From an engineering perspective, this outcome demonstrates the practical value of lightweight model adaptation for real-world deployment. Rather than retraining large models from scratch, municipalities and contractors can reuse pretrained networks from related environments and fine-tune them with a small, representative sample of local road imagery. This approach minimizes annotation cost, reduces computational demand, and ensures rapid scaling of AI-based pavement-inspection systems to new regions with distinct lighting, pavement materials, or camera configurations. The success of Scenario 5, therefore, highlights transfer learning as a sustainable and resource-efficient pathway for achieving robust cross-regional road-damage detection.

Collectively, the outcomes of Scenarios 1–5 demonstrate that dataset domain alignment, class balance, and moderate fine-tuning are decisive factors for achieving stable and transferable road-defect detection performance across heterogeneous environments.

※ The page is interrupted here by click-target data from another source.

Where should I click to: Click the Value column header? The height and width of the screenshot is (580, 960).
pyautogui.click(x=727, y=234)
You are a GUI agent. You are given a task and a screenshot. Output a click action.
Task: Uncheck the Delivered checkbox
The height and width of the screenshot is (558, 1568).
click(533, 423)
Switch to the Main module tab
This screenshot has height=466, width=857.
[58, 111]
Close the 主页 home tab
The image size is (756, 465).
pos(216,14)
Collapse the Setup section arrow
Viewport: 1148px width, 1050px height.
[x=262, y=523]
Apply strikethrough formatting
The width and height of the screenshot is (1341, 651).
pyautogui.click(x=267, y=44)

From an engineering standpoint, these results emphasize that the deployment of road-defect detection systems must account for domain-specific conditions and data characteristics. Localized training delivers high accuracy within the region of acquisition, but performance can degrade substantially when applied to different environments without adaptation. In practice, modest fine-tuning using a small subset of local data, improved class balancing, and illumination normalization can significantly enhance reliability across diverse road and climatic conditions. These insights provide actionable guidance for transportation engineers and municipal maintenance teams integrating AI-based pavement inspection into real-world operations.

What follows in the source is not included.